Please return every line from the entries that has the string "computer" in it.

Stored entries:
<<<<

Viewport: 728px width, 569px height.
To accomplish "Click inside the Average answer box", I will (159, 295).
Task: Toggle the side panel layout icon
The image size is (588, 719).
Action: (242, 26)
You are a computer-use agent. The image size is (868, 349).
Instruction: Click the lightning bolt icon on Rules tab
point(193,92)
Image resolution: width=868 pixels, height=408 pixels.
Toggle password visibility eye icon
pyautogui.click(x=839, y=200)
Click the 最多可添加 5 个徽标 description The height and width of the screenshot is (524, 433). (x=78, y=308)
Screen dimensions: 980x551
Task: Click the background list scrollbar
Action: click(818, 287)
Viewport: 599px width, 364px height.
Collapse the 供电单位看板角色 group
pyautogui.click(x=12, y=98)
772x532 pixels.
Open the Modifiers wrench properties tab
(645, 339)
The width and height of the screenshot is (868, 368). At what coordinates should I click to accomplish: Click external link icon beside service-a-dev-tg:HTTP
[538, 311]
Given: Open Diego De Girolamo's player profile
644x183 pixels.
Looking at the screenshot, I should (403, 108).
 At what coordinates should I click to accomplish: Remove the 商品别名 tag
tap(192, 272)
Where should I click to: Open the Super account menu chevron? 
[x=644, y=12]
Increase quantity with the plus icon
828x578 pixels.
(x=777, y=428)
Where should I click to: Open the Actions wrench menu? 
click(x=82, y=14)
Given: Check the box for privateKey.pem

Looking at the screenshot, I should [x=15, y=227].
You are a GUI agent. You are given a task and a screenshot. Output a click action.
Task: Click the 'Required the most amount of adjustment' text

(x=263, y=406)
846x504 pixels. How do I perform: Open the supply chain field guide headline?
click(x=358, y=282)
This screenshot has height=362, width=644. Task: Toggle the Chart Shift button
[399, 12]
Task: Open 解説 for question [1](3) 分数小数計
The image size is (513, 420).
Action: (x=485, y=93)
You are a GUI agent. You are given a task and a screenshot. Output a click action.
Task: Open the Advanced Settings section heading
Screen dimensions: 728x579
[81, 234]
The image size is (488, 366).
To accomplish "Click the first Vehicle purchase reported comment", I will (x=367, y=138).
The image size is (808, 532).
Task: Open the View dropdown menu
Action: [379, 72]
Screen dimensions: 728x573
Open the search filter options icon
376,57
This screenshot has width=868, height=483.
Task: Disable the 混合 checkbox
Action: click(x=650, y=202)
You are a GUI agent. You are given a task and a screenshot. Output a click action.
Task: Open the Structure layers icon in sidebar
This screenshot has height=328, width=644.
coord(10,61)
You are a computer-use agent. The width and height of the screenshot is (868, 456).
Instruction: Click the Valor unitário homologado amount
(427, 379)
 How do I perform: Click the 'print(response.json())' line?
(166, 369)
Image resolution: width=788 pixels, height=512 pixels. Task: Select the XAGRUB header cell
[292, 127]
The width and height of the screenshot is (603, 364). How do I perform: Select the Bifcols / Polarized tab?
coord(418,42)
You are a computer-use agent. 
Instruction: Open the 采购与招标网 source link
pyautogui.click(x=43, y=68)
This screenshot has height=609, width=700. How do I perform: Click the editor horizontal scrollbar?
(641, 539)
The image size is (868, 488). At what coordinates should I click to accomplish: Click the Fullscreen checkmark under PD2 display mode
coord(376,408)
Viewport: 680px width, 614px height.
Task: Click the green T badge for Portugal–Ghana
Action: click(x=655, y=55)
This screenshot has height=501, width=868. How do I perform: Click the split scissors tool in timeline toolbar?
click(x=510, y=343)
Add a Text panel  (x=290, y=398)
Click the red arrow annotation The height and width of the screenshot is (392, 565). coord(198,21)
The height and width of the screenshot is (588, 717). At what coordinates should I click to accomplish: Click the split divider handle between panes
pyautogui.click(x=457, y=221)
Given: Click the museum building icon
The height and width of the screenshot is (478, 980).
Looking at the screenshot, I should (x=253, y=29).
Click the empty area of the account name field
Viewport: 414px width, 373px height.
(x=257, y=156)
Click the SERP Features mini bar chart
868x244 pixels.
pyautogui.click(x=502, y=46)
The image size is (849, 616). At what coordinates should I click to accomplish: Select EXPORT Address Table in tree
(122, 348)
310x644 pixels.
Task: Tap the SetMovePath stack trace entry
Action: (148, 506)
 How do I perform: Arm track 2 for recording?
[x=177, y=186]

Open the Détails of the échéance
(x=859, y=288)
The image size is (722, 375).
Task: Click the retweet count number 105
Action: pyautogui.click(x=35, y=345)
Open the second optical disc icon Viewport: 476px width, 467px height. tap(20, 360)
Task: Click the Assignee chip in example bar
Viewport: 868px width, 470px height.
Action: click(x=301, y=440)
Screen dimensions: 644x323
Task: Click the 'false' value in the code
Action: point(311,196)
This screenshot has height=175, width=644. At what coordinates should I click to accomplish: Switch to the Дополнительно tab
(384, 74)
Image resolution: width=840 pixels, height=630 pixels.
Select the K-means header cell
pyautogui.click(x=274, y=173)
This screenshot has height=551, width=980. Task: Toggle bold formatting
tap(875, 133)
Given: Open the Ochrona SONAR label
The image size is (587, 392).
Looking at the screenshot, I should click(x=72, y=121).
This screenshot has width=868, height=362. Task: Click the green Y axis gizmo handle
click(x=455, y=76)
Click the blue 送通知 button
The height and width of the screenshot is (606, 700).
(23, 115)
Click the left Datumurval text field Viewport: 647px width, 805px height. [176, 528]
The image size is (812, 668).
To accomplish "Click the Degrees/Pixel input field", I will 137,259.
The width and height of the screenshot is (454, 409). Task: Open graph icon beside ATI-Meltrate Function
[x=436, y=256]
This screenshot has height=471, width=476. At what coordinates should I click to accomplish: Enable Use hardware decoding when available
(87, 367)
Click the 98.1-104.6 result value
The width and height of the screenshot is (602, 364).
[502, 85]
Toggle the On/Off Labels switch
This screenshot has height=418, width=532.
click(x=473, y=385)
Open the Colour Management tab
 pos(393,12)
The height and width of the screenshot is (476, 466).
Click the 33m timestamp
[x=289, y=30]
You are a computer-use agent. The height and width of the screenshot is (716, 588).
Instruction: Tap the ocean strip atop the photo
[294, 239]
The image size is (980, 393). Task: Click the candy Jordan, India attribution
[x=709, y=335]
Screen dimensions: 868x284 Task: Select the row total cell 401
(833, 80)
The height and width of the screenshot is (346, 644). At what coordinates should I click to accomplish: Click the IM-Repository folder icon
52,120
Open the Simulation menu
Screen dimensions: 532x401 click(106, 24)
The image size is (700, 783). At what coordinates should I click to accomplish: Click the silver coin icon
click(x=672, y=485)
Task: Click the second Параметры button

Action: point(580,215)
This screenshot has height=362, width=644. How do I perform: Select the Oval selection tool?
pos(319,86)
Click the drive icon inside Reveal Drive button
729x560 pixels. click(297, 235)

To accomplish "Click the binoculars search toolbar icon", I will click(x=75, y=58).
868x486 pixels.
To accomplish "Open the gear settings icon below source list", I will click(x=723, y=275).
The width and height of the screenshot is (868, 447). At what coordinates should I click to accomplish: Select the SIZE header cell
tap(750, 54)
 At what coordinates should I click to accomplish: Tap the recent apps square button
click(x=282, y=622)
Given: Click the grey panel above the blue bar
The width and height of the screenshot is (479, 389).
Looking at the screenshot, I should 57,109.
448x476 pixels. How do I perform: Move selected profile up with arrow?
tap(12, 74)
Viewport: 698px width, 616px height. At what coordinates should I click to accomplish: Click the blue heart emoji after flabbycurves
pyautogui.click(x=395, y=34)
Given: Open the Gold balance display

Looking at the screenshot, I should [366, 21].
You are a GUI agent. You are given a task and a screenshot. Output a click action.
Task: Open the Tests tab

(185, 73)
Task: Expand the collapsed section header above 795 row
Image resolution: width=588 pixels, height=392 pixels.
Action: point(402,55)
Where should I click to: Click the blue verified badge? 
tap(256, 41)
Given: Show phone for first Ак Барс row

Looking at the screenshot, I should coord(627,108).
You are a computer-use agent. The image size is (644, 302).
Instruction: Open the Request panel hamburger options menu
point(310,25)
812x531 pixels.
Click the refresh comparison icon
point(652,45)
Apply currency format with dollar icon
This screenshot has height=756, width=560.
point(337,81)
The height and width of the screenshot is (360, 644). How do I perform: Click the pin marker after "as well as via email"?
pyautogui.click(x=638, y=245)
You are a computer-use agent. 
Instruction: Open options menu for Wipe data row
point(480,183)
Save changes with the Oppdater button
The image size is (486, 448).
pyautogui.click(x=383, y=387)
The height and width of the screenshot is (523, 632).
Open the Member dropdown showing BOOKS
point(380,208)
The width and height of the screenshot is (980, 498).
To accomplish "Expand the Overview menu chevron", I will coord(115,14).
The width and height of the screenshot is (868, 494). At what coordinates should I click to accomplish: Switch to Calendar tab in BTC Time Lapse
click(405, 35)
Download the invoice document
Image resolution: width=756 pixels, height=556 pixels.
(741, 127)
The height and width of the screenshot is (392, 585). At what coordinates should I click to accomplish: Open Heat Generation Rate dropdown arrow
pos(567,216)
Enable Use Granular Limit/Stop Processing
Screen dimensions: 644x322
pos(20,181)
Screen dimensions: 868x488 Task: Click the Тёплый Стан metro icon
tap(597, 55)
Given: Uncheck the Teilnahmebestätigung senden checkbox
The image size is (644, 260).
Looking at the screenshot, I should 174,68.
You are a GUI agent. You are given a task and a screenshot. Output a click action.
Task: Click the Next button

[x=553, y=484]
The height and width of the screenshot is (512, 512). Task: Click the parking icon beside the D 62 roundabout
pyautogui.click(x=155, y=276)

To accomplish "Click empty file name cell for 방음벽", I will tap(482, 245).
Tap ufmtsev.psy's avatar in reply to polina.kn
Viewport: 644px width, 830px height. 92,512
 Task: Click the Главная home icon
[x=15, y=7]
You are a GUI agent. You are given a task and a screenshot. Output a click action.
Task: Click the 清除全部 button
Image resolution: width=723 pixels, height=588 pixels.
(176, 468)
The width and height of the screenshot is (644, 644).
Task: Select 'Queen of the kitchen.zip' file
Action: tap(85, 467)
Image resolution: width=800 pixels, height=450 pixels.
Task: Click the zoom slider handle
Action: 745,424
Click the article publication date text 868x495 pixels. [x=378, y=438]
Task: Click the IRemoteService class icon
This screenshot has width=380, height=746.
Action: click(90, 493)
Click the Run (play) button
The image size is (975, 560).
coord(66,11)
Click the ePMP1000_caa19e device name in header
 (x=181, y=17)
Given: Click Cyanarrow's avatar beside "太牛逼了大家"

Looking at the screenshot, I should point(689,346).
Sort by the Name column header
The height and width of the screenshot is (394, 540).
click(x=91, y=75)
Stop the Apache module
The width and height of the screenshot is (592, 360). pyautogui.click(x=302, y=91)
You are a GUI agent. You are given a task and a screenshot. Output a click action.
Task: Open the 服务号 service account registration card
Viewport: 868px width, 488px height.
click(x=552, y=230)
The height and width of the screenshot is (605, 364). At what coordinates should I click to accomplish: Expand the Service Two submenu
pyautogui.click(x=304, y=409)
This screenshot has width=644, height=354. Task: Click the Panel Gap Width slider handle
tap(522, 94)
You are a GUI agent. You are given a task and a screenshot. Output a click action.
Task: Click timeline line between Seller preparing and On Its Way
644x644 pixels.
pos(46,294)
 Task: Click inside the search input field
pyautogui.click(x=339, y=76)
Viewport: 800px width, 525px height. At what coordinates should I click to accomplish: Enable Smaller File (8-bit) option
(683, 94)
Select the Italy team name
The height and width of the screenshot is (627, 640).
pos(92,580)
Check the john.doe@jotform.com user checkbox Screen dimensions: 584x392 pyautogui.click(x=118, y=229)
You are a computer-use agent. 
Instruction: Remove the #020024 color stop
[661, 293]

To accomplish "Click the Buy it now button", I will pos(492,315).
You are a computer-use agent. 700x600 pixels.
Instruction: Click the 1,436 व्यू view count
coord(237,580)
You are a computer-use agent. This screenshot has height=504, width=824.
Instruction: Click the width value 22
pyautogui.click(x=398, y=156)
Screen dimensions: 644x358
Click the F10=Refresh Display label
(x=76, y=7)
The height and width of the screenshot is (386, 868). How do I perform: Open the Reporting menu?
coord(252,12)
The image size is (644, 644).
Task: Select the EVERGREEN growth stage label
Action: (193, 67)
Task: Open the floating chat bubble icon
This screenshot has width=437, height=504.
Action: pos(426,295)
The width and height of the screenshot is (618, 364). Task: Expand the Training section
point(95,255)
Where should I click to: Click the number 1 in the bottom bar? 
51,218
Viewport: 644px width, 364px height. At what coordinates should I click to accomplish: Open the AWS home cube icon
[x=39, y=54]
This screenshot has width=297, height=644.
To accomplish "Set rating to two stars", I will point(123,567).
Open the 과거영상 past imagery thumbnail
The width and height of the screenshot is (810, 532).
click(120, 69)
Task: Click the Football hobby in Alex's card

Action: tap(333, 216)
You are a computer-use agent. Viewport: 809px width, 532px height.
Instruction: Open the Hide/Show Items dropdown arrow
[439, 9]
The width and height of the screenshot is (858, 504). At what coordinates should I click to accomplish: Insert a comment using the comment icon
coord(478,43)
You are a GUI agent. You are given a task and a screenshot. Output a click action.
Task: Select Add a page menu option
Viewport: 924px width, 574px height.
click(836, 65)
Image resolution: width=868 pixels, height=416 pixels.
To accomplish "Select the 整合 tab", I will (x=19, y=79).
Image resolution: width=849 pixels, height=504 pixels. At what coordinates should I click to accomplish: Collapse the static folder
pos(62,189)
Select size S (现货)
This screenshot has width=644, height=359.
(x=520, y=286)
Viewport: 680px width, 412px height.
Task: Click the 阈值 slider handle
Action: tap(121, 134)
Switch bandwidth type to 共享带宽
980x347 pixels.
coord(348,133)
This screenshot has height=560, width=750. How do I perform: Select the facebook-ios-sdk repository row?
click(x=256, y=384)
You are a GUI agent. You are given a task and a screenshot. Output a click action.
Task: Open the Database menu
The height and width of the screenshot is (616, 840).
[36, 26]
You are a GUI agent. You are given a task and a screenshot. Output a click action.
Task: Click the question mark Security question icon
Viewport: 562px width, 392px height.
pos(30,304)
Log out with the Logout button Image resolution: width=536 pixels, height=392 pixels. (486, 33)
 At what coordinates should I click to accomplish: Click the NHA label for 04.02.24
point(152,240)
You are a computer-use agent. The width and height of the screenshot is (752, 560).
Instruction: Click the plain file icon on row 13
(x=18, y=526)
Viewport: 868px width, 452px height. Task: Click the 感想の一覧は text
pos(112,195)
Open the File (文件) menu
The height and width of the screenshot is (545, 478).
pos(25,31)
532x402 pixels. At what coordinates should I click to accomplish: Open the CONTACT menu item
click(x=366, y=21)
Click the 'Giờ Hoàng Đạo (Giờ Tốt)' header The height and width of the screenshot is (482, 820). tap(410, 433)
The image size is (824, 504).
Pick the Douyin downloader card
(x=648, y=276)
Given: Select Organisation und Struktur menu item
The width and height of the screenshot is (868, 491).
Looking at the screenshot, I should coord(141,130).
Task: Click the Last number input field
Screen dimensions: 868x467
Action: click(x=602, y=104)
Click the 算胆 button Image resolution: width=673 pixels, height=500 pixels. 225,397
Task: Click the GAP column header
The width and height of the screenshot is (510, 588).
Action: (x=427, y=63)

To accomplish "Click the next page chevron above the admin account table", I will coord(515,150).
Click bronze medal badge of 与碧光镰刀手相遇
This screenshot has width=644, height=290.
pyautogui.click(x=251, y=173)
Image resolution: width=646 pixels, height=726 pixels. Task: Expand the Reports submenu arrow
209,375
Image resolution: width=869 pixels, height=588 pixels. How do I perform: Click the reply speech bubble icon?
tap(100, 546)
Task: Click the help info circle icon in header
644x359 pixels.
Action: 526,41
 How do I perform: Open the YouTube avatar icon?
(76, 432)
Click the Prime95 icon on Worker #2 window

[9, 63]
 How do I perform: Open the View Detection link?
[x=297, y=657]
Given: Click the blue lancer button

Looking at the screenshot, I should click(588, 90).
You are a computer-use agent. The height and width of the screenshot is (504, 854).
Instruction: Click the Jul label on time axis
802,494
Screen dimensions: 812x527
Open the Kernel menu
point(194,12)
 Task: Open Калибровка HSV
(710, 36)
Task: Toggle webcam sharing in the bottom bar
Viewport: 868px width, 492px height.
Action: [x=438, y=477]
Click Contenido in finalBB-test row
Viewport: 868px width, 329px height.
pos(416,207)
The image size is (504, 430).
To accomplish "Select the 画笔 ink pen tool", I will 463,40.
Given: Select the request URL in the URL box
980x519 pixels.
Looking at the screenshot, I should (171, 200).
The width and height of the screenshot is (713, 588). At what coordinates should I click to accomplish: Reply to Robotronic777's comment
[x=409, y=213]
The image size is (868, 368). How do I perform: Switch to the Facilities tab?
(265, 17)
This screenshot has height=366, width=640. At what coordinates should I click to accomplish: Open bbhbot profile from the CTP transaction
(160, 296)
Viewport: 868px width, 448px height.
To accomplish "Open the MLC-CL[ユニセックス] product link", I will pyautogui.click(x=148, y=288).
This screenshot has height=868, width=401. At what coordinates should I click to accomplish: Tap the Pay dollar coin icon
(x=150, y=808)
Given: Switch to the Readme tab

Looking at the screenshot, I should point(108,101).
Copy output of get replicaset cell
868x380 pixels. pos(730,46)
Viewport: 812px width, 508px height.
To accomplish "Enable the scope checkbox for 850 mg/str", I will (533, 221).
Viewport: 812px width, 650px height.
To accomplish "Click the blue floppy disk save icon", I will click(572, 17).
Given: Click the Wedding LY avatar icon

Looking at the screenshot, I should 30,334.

>>>>

SOLUTION:
You are a computer-use agent. The image size is (868, 349).
You are a computer-use agent. The width and height of the screenshot is (868, 456).
You are a computer-use agent. 
You are a computer-use agent. The height and width of the screenshot is (716, 588).
You are a computer-use agent. The image size is (644, 302).
You are a computer-use agent. 
You are a computer-use agent. 
You are a computer-use agent. 700x600 pixels.
You are a computer-use agent. This screenshot has height=504, width=824.
You are a computer-use agent. Viewport: 809px width, 532px height.
You are a computer-use agent. The width and height of the screenshot is (752, 560).
You are a computer-use agent. The height and width of the screenshot is (504, 854).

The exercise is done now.